I have had intense ET for my T over the past four years that I have been seeing him. At times it is very present and other times it recedes. My thought about your need to know his feelings, which I think is very "normal", is about wanting to feel special and to know that you matter to someone. A unique aspect of the therapy relationship is its one-sided nature. It is not meant to be about the therapist getting their needs met, nor is it about them telling us what we should think or feel, especially about ourselves. This doesn't mean they don't feel or think anything about us. The goal is to experience a healthy relationship so that we can eventually know that we do inherently matter and are special.

I think ET is very healthy, normal and surfaces when there is a need for attachment and if there is a good bond and connection between the patient and the therapist. I think it is also a very complicated and nuanced dynamic.

I am not particularly in agreement with the article posted. I feel as if this article, by focusing on sexual attraction as a defense mechanism, places it in the category of something to be done away with, as most defenses that are no longer serving us should be. While some patients may use this as a way to deflect from more painful feelings, I think it is also purposeful. In my opinion, AG's posts and numerous comments go a long way to explaining how ET can function. My experience is that it is about very infantile feelings and needs for love and attachment from care-givers but because we are adults they come through in an adult way.

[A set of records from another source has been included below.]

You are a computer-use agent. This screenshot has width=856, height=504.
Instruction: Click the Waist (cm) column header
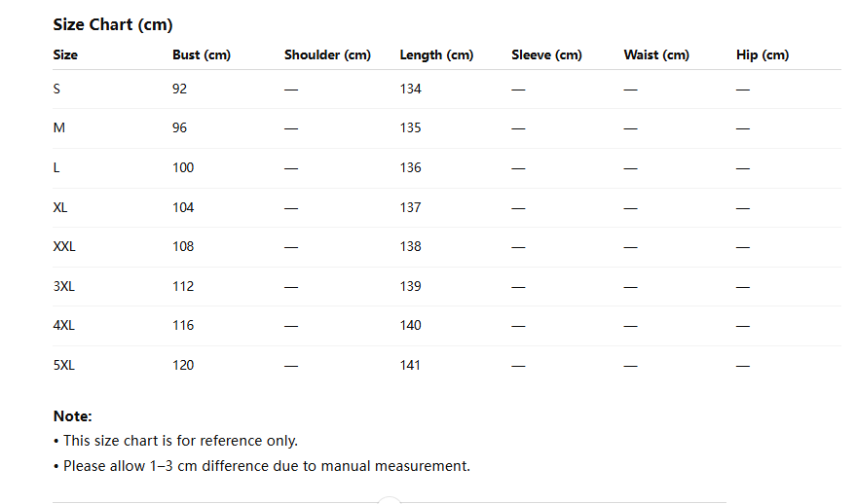[x=656, y=55]
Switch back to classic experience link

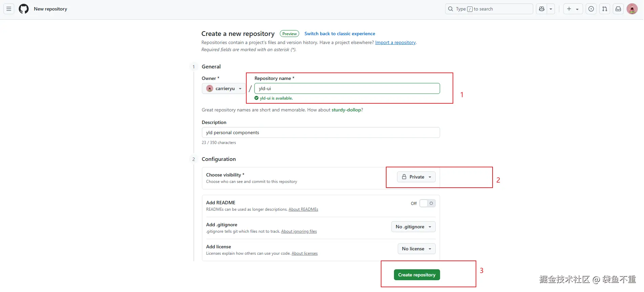339,34
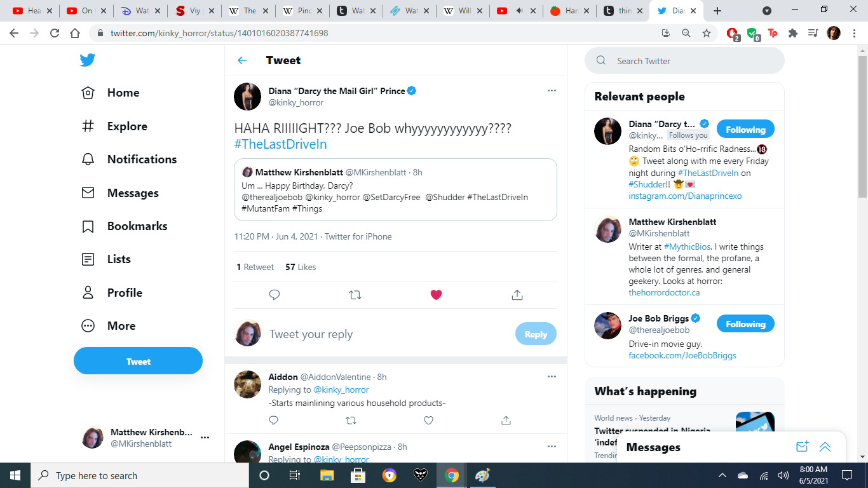
Task: Expand the Messages drawer with double chevron
Action: (825, 447)
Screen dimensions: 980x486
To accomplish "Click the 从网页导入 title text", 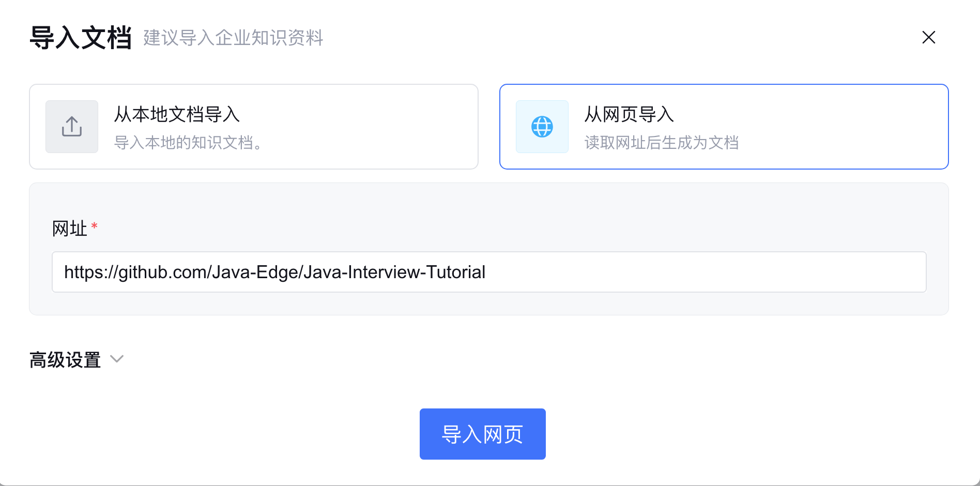I will (x=629, y=114).
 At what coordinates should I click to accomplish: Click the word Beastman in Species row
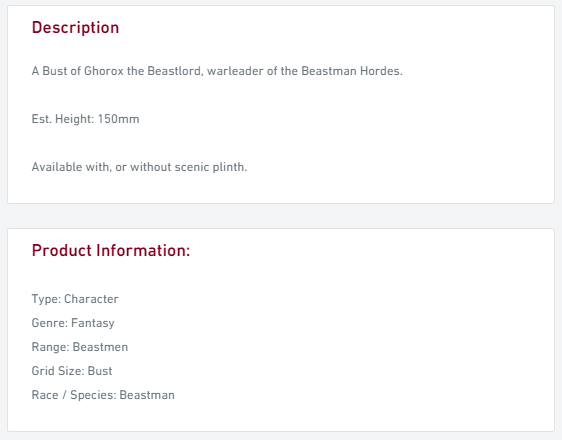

I have found that while at first I found my feelings for my T embarrassing and humiliating, later, when I began to sense that I deserved to have needs met by my parents for love and affection and that I never got them met, I was suddenly able to speak freely about my feelings. I realized they are absolutely fundamental to human nature. I had to process a lot of fear and shame to come to this realization. Now I believe it is self-evident.

I agree with a previous poster that just because your father only abused you once doesn't minimize it's impact. I absolutely think you are on the right track with linking your perceived fear that your T might act on an attraction to you with your father.

As difficult as it is, when you feel you are able, it is good to talk about these things, which it sounds like you are doing.